Занимая различные посты, я, по мере продвижения вверх по служебной лестнице, ожидал встретить там еще более идеальных, если можно так выразиться, людей-коммунистов. В этом меня не раз постигало разочарование. Жизнь на практике оказалась совсем не такой идеальной, как я ее себе представлял. Самое большое разочарование меня постигло, когда я, встречаясь с высокими руководителями, в первый же период своей работы получил несколько тумаков за искреннее изложение своей точки зрения. Я был уверен, что, как коммунист, не могу кривить душой перед своим начальством, а на практике оказалось, что подобная моя позиция — всего лишь «простодушие», никому не нужная наивность, и не более того. Это заставило меня присмотреться, как же поступают люди, более искушенные по работе в высших сферах. Я с горечью констатировал, что они не так уж щепетильны насчет искренности.
Никогда не забуду разговор на квартире у Сталина, когда я откровенно поделился с Молотовым своим сожалением по поводу того, что далеко не всегда мне удается удачно выразиться, попадая, как говорится в точку, но что делаю я это в любом случае искренне, как понимаю тот или другой вопрос. А он мне на это как бы в поучение молодому человеку: «Только «шляпа» высказывает то, что думает». Я, конечно, понимал, что в разговоре с врагами или в дипломатических переговорах с иностранцами не следует простодушничать, но никак не мог усвоить, зачем нужно хитрить также и в разговорах со своими руководителями. Потом, не раз оказываясь в соответствующих ситуациях, я наблюдал за разговорами окружающих, думая, в какой степени их разговоры откровенны, и в некоторых случаях становился свидетелем того, как вот, например, товарищ Н. теперь говорит совсем не то, что думает, а соглашается с тем, с чем всего несколько часов тому назад он был не согласен.
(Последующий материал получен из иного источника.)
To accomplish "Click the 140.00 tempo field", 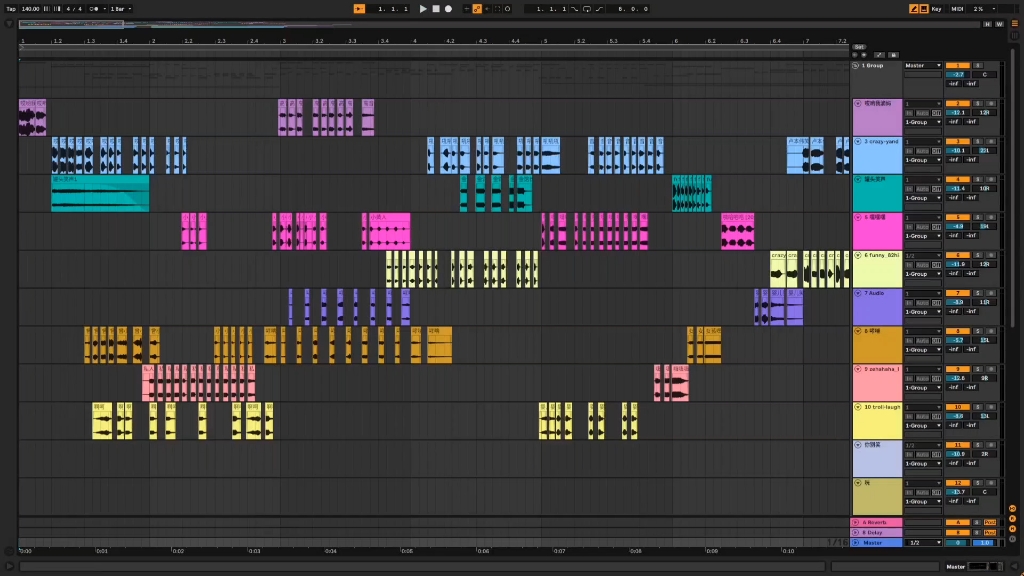I will click(31, 9).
Образцом такой беспринципной изворотливости был Булганин. Сколько раз я не только изумлялся, а просто возмущался, как он менял в угоду начальству свое мнение, высказанное накануне. Да не просто менял, а еще и ругал тех, кто накануне докладывал ему верные решения. Как раз им-то он и приписывал те глупости, в которых сам был вчера убежден.
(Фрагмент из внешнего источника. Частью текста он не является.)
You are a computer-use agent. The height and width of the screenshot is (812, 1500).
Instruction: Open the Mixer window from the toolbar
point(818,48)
Например, разбирается вопрос о зенитном вооружении корабля, и вопреки нашему мнению он настаивает поставить такие-то пушки. Мы не соглашаемся. На следующий день при докладе Сталину получается конфуз. Сталин спрашивает: «Кто эти глупости выдумал?» И тогда он (Булганин) без зазрения совести тут же в глаза докладывает, что «вот они, моряки, предлагают так, а не иначе».
Не раз битый, я и сам, конечно, научился не вылезать со своим мнением, не узнав мнения начальства. Но преуспеть в этом деле я не мог. Так до конца своей службы, как будто кто-нибудь тянул меня за язык, мне хотелось сказать то, что я думаю, а не то, что полезно лично для меня. А сколько образцов преуспевания имел я перед собой, чтобы освоить этот стиль работы!
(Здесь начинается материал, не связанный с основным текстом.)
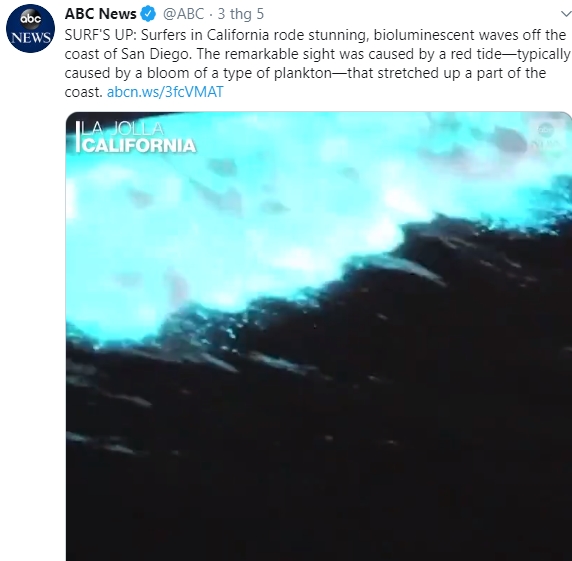
Task: Open the ABC News profile avatar
Action: pos(30,28)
Первые «медовые» месяцы работы в Москве прошли быстро и были нехарактерны. Ко мне присматривались и щадили меня. Истинное положение я узнал позднее…
Как же встретили мое назначение флотские круги и мои ближайшие помощники по работе в наркомате? Как сложились отношения с работниками? Об этом правильнее сказать в свете прожитых лет и не руководствоваться воспоминаниями того времени.
Я был молод и без достаточного опыта. Многие, не говоря об этом, конечно, прямо, критически отнеслись к моему назначению. Не случайно несколько раз мне между прочим напоминал об этом и Сталин. «Вот говорят, что вы молоды, а мы назначили и не побоялись», — как-то упрекнул он меня, когда я высказался против одного назначения, ссылаясь на неопытность кандидата.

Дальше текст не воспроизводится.